Huang Wang, CEO of Huami, partner with Xiaomi and maker of the Mi Band series of wearables, took the stage at Techcrunch Shenzhen 2017 to talk about their latest health band Amazfit’s development and the trend of wearables
Huami took the first spot in Worldwide Wearable Device Companies for the first time ahead of Apple and Fitbit with a global market share of 14.7% as the wearables market swells 17.9% during the first quarter of 2017, according to IDC. Huami’s health band Amazfit, priced at $120, features a host of activity-tracking sensors along with a Bluetooth 4.0 LE and Wi-Fi radios, GPS, a heart rate sensor, and NFC.
Du Yu: Huami set up a data mining laboratory last year. How are the things now implemented in the lab?
Huang Wang: Two months ago, we launched the Amazfit (米动 in Chinese) health band, and we embedded an electrocardiogram (ECG) chip in it, so that it can measure the electrical activity of your heart. We can collect more human body data for hospitals. Since the establishment last year, our laboratory is focusing on two things: ECG biometric identification and deep learning. When you measure the ECG, we know you measured it or others measured it, and also it’s easier to test than using fingerprints. Secondly, we use Deep Learning method to do disease screening, when you have an ECG, you can check disease through this ECG screening, and let the doctor judge.
Du Yu: So Amazfit connects the patient, Huami, and the doctor?
Huang Wang: Yes, now we find a problem, in the case of ECG, a large number of doctors may not be able to catch all the problems. Deep learning can catch a lot of problems that doctors can easily overlook. The advantage for the doctors is that after they do the first diagnosis, the amount of data they can refer to is very large. After one week of Amazfit’s release, the backend cloud had 500,000 copies of the user’s ECG data.

Du Yu: The user may buy a wearable and only wear it for a week. How do you deal with this?

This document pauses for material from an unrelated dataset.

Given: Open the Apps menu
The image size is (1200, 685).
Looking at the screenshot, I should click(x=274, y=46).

Huang Wang: When we researched the market, many users spent a week until they throw away the wearables, and some users stuck with it for three weeks. When we interviewed the user who insisted on wearing the smartwatch for three months, and asked them “How could you use it for such a long time?”

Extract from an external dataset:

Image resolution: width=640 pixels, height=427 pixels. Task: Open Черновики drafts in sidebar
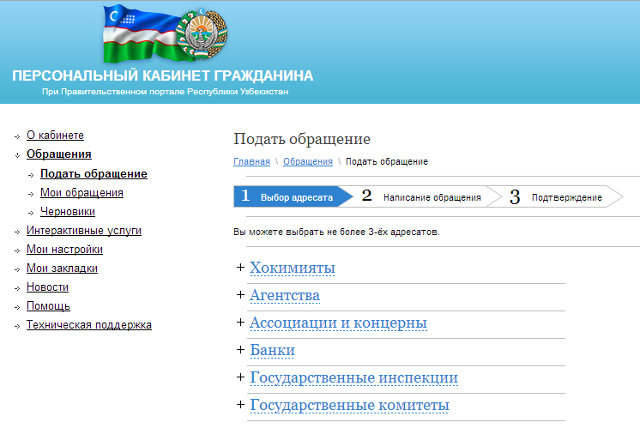[x=68, y=212]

Many said the wearable is too expensive, so they were reluctant to throw it away. So when we developed the first generation of the smart watch, we put importance on the duration of the smartwatch to stay for a month, so that users do not have to charge our band every day. Some users actually use it for a month or even two months. When you don’t have to charge your wearable too often, users can accept using it for as long as two or three months.

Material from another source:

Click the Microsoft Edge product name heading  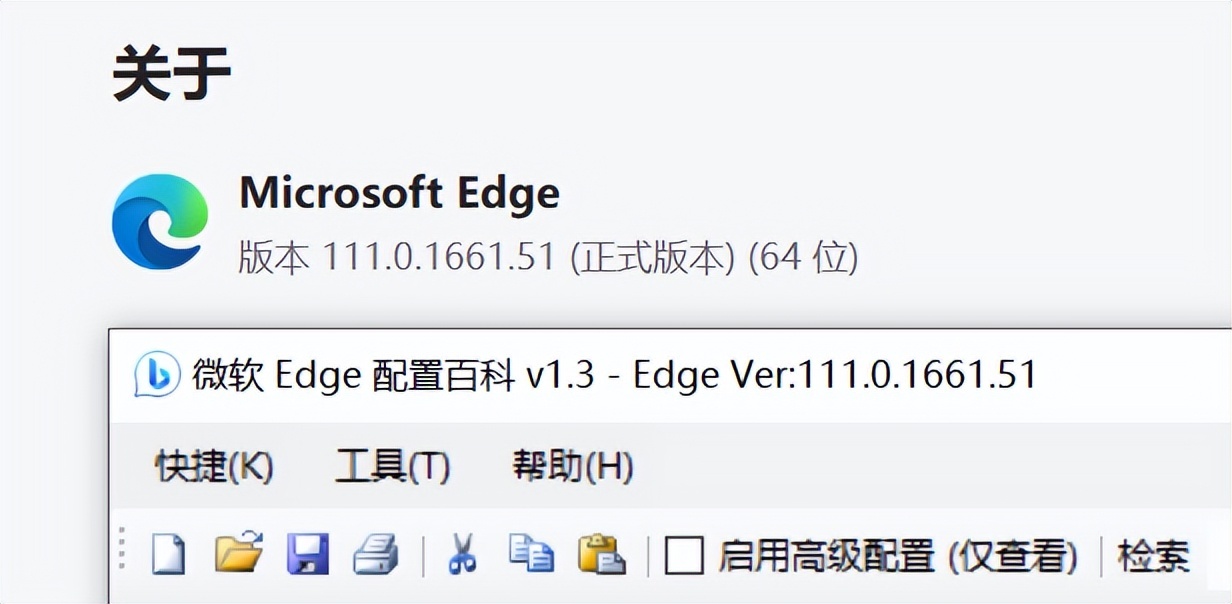coord(399,192)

Du Yu: Last year, there was a rumor that Huami was seeking new funding. Where do you think Huami’s value lies?
Huang Wang: We spent three years running the first stage. For us, the first stage gathered 30 million users, and now we have more than 10 million active users, who have been contributing data to us. The real value of our company lies on, not our 30 million users, but our 10 million active users. This will increase as we have more hardware sales later.
The second stage for us, is the data, and how we create value with this data. We are not in a hurry to raise another round of funding.
Du Yu: What aspect of artificial intelligence will you be focused on?
Huang Wang: Talking about deep learning in smart hardware, everybody is still watching. If you sell a smart wearable that only sells hundreds of thousands of units, and the number of active users is very small, then doing deep learning is no use.